== SHORT EXERCISE A ==
Starting with the line with "Task: Open the カナモト bookmark link" and going on through the line with "click(x=97, y=22)" in the listing, format those lines as a JSON list of strings, one string per line. Leave out blank lines and the pictures.

== EXCERPT ==
□ □ □

# Brompton straight bars and pannier



## Yellow Fang (9 Jun 2008)

I saw some bloke with a Brompton that had straight bars and a pannier this morning. That surprised me because I thought the straight bars were incompatible with the pannier. When I asked him, he said they were incompatible with the larger pannier, but you could use a smaller pannier. Later on, I started to wonder why this was so. Surely it is the bracket that would interfere with the folding down of the handlebars, and why would the bracket be different? 

My other question is if it is possible to retro-fit the straight handlebars to a bike with standard bars. It would look better with the stubby bar ends.


----------



## Amanda P (9 Jun 2008)

I think whatever bars you have, you get the same stem. It's just that the regular bars are sort of -u- shaped, while the straight bars are just that, with no rise. 

This means that the straight bars sit rather lower than the regular bars, so if you filled the larger pannier, the bars would hit the pannier as you turned them (I've had this happen with an over-filled large pannier and ordinary bars - scary). The support frame at the back of a large pannier might be too tall even if the bag were empty.

I think that's the reason for the incompatibility. Presumably the smaller pannier is just less tall, with a correspondingly short rack/support bit.

I suspect the bracket is the same one, in the same place and doesn't affect the fold whatever handlebars you choose - the bracket is on the front of the head tube, while the bars fold to one side.


----------



## ufkacbln (9 Jun 2008)

Exactly.....

Simply a different shorter design of pannier - everything else is the same.

I have two Bromptons an S (straight) and a T (old style) if I use the big bag on the S the knuckles scrape the top of the bag affecting handling


----------



## mickle (9 Jun 2008)

It's possible to fit stubby bar ends. They need to be really quite stubby though lest they compromise the fold.


----------



## spandex (9 Jun 2008)

□ □ □

== EXERCISE MATERIAL ==
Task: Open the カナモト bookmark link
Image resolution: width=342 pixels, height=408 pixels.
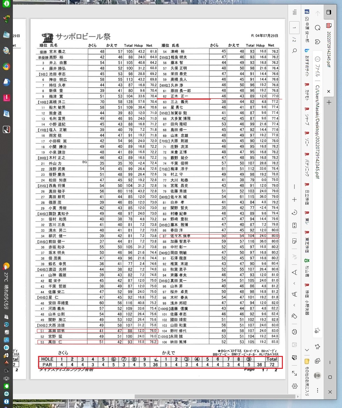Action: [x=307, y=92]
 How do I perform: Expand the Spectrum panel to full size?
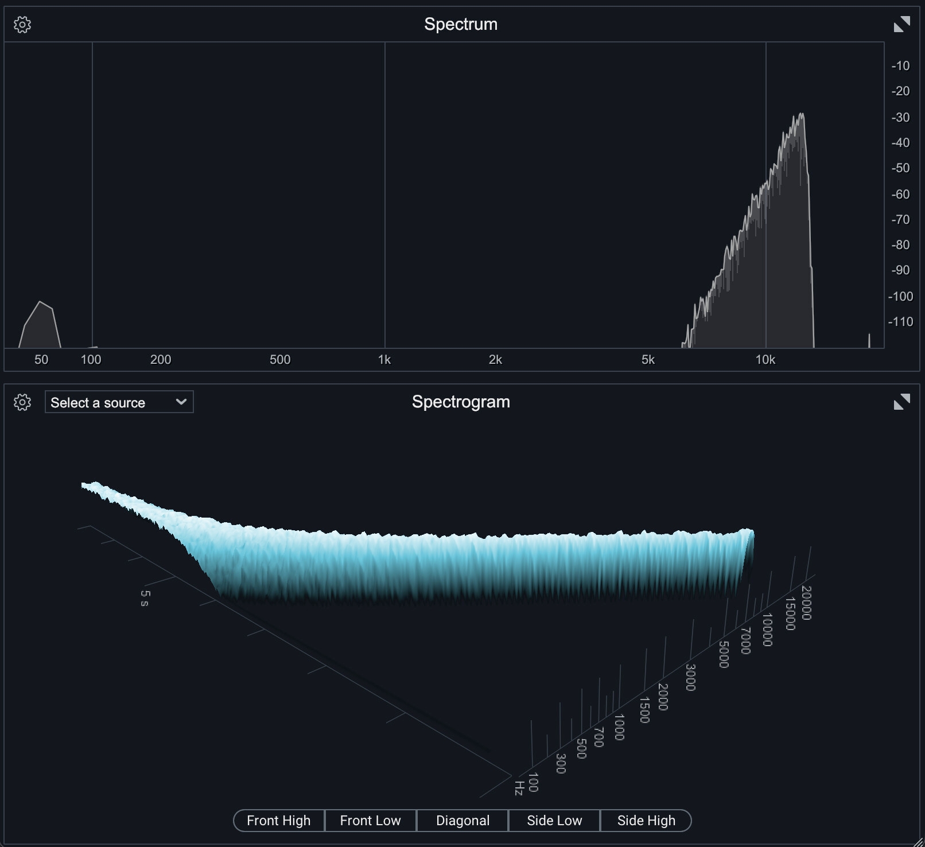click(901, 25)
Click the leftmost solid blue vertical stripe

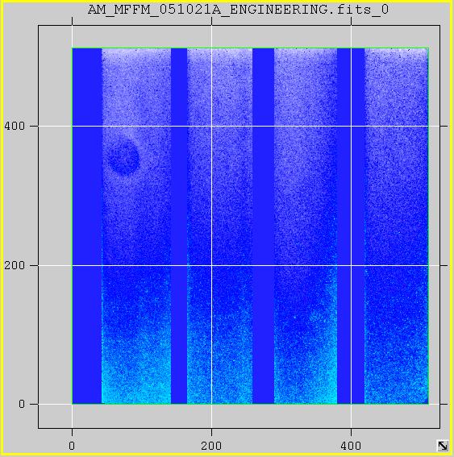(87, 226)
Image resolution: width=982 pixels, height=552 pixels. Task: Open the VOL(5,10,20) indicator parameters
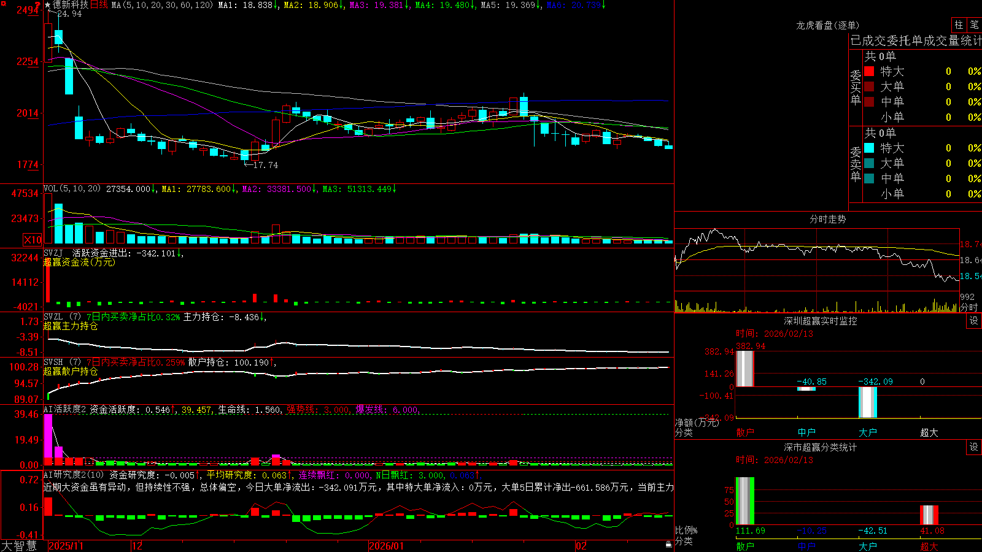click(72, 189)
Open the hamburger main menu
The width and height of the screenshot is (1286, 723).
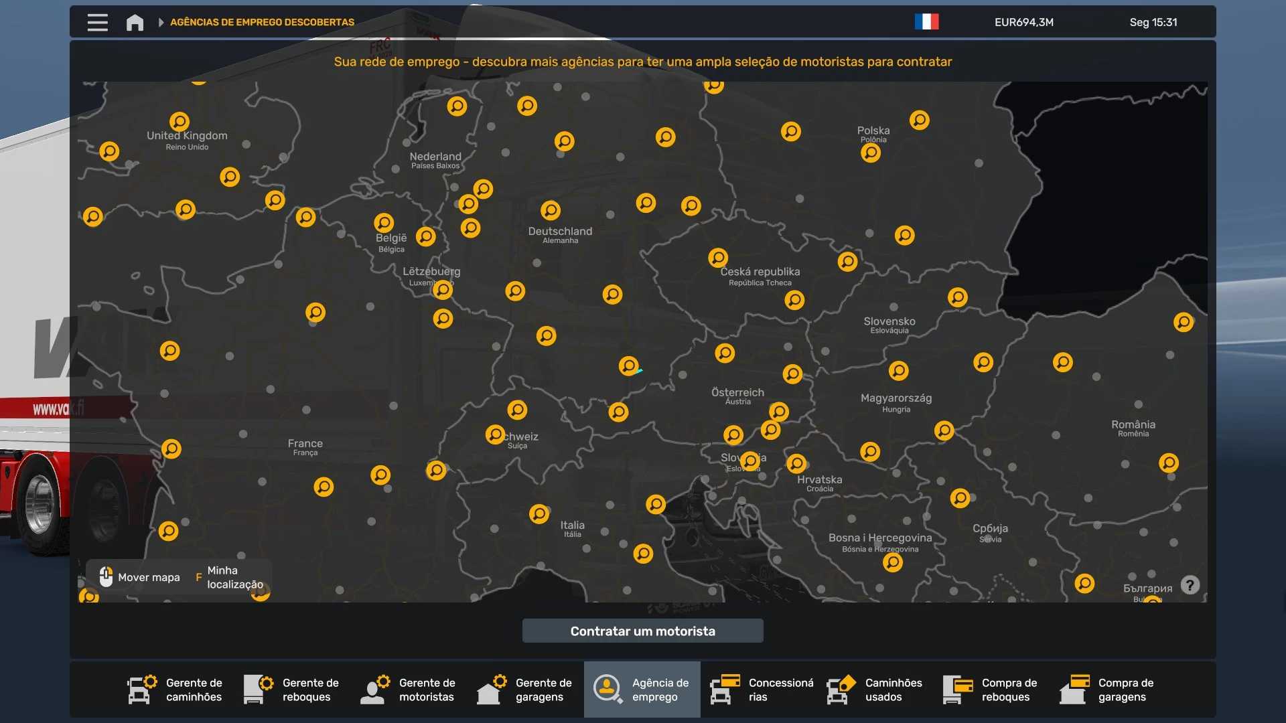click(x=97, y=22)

□ □ □

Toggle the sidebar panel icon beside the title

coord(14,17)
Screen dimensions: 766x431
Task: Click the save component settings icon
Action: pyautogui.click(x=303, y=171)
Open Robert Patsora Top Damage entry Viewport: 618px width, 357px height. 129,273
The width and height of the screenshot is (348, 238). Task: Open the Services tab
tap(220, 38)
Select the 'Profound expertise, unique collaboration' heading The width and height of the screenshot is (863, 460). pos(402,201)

□ □ □

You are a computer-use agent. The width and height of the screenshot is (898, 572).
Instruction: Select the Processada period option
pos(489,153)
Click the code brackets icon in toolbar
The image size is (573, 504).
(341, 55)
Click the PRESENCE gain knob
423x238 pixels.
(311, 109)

□ □ □

== SHORT EXERCISE B ==
Using the Brompton thread, decide whether each statement agrees with it. Give yes or no and quote the deciding words. (i) The rider seen with straight bars said they could not be used with the larger pannier. (ii) Amanda P places the bracket on the back of the head tube. (iii) mickle says bar ends of any length can be fitted without affecting the fold.

== COMPLETE RESPONSE A ==
[
  "Task: Open the カナモト bookmark link",
  "Image resolution: width=342 pixels, height=408 pixels.",
  "Action: [x=307, y=92]",
  " How do I perform: Expand the Spectrum panel to full size?",
  "click(901, 25)",
  "Click the leftmost solid blue vertical stripe",
  "(87, 226)",
  "Image resolution: width=982 pixels, height=552 pixels. Task: Open the VOL(5,10,20) indicator parameters",
  "click(72, 189)",
  "Open the hamburger main menu",
  "The width and height of the screenshot is (1286, 723).",
  "click(x=97, y=22)"
]

== COMPLETE RESPONSE B ==
(i) Yes: "he said they were incompatible with the larger pannier, but you could use a smaller pannier"
(ii) No: "the bracket is on the front of the head tube, while the bars fold to one side"
(iii) No: "They need to be really quite stubby though lest they compromise the fold."